When St. Louis Community College-Meramec student Todd Zimmerman’s photography professor, David Hanlon, approached him about submitting his photography work for a possible chance to be featured on Channel Nine’s “Living St. Louis,” he was completely shocked.
“I was honored that Dave (Hanlon) would choose my artwork to be submitted, but I was sure it wouldn’t get chosen for the show,” Zimmerman said.
Zimmerman was happily wrong in his prediction. His work using a Holga camera, which allows for a layering of multiple exposures, was featured on the show in late January. The chosen photos capture some of the older industrial areas in and around St. Louis.
“I’m really proud of my Holga work,” Zimmerman said. “The Holga camera has restrictions and quirks that really help with the creative process. It gives me new eyes when looking at boring, mundane objects that are often overlooked.”

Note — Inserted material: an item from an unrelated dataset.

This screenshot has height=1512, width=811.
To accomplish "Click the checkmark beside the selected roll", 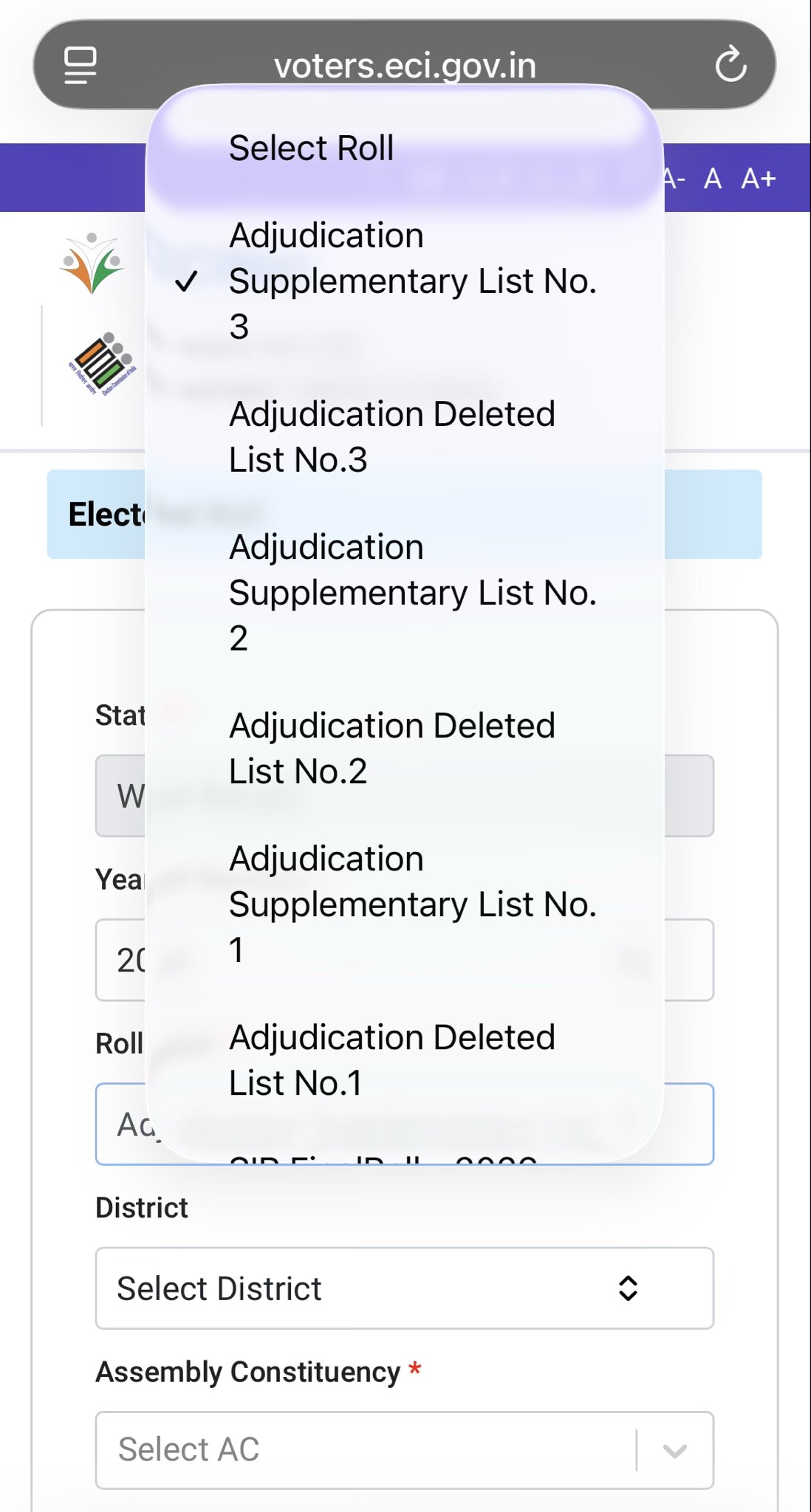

Zimmerman’s interest in photography began in 2012 when he received a camera and decided to use it as it as a creative outlet. He enrolled in photography classes at Meramec because of their affordability and proximity to his life. He quickly realized the campus and Photography program had much more to offer though.
“My experience at Meramec has been incredible,” he said. “The professors are talented and great to learn from. The equipment is also top-notch. I’ve looked at other schools, and they just don’t have the same equipment, which is hard to accept.”
This isn’t the first time Zimmerman’s Holga work has been featured. In 2015, he received the Award of Excellence for his Holga work at the Varsity Show of Art St. Louis. His work is also on display at Maryville University in the Invitational Exhibit “A Gathering.” Meramec’s annual literary book, “Currents,” featured his Holga work for its 50th anniversary cover in 2016.
But this is the first time his work has been exposed to such a broad audience.
“My family was very proud,” he said. “I still like to replay the link just to hear my name and see my work on the show. It is surreal to see and hear a local TV show say my name and show my work.”
Although he isn’t too sure about his career plans after Meramec, Zimmerman will continue his photography work, even if it’s just for personal experience and growth.